PS no not a Dave Matthew fan at all.

Novel #5: Keep on Dreamin in the Dream World

Zeroville
These Dreams of You

I lump these two together reluctantly. Maybe it's just the packaging that makes me think they are similar, because beyond the extremely short chapters, they have little else in common aside from being Erickson's two most accessible, linear novels. A passage in TDOY revisits a long passage from Arc d'X, but otherwise the novel is pretty straightforward. I nominate the last paragraph of TDOY as Erickson's greatest, worthy of other great American final paragraphs like the ones in The Great Gatsby and On the Road.

5Jesse_wiedinmyer
May 29, 2014, 11:38 am

because beyond the extremely short chapters, they have little else in common aside from being Erickson's two most accessible, linear novels..

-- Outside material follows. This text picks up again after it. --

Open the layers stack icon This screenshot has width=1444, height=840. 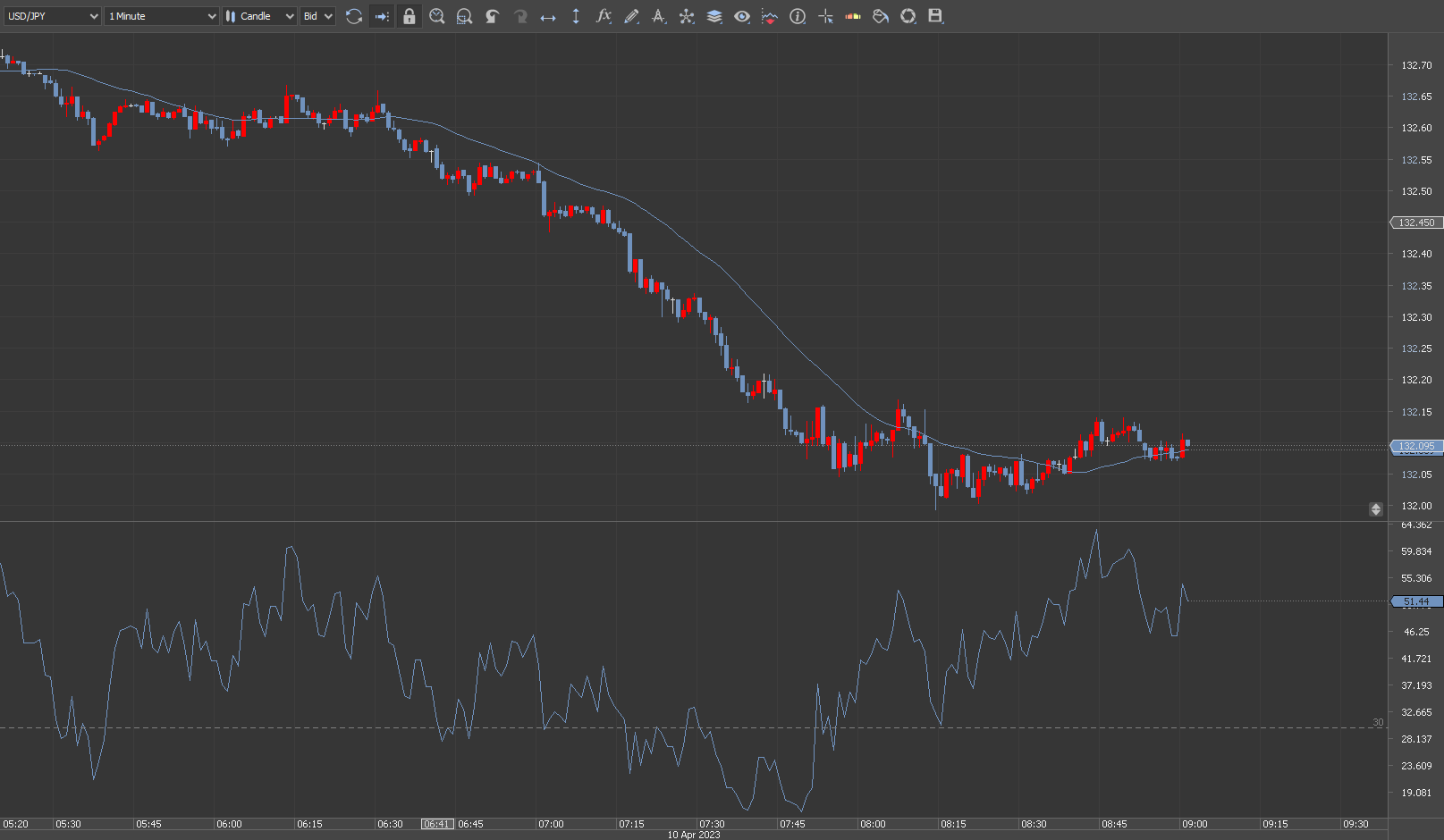coord(714,16)
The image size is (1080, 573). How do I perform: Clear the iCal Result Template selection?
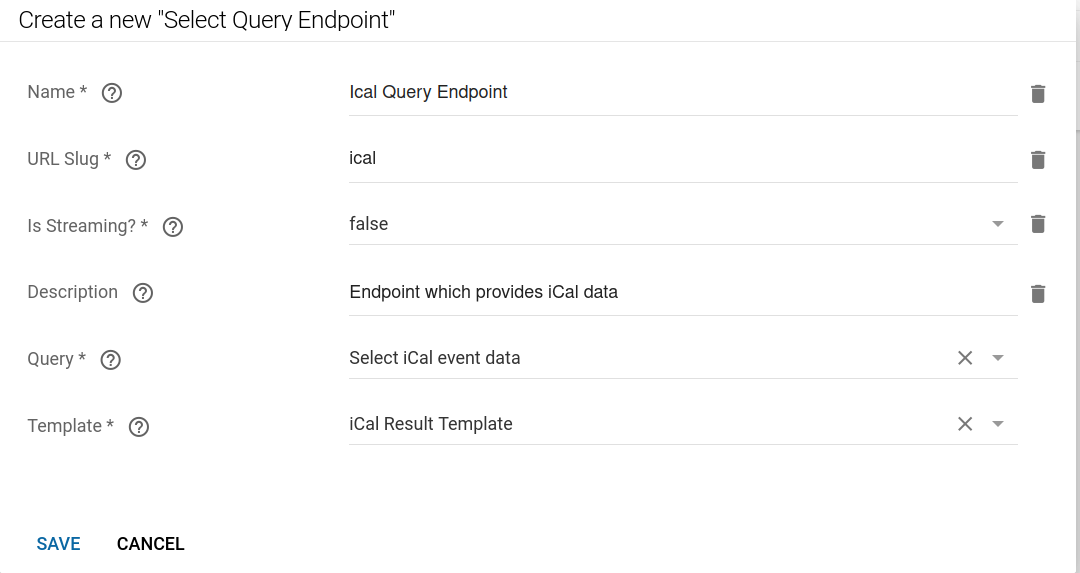point(965,424)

Really? I normally recommend Black Clock as the starting point. I could see the argument for both being more accessible, but... These Dreams of You is almost so accessible that it doesn't read like Erickson. It's definitely not my favorite of the lot by far.

6Jesse_wiedinmyer
May 29, 2014, 11:40 am

And if I recall correctly (it's been awhile), Kristen is pretty explicitly tied to Black Clock, too, no?

7absurdeist
Jun 3, 2014, 10:10 pm

4> Fascinating post. I'd say "better late than never," but you're right on time, of course, in the universe of Erickson's cosmology. I want to chew on what you wrote and will respond yesterday.

8YourEcstaticDays
Edited: Jun 11, 2014, 4:42 am

>6I think you might be thinking of Kara - the girl in the blue dress who arrives on Davenhall Island and vanishes, either Lauren's student or daughter...I think student but can't remember. I don't remember Kristen in TOTBC. Might be wrong though. I have a speadsheet somewhere of the character overlap, but it's far from definitive.

9YourEcstaticDays
Jun 11, 2014, 4:44 am

>5 Jesse_wiedinmyer: My least fav is Our Ecstatic Days, but I still like it. I tried to get a bookworm friend into Erickson and bought him Days Between Stations and he was pretty lukewarm about it, which made me sad. I turned angry when he referred to Lauren as "the crazy old cat lady". I think Tours is definitely a good one to start people on, but I'd also throw in Rubicon Beach or Zeroville. Maybe The Sea Came in at Midnight.

10YourEcstaticDays
Jun 11, 2014, 4:45 am

>7 absurdeist: I look backward to your reply! :)

11Jesse_wiedinmyer
Jun 11, 2014, 10:35 am

I turned angry when he referred to Lauren as "the crazy old cat lady".

I actually think that's kind of good. Then again, the "cat whisperer" thing wasn't one of my favorites.

Between Kara and Kristen (and I may be wrong), I believe there's still some sort of overlap there. Mayhap not exactly the same person, but Davenhall figures in both books, methought. It's been a while, though.

And yeah, Tours and Rubicon are the two I push the most.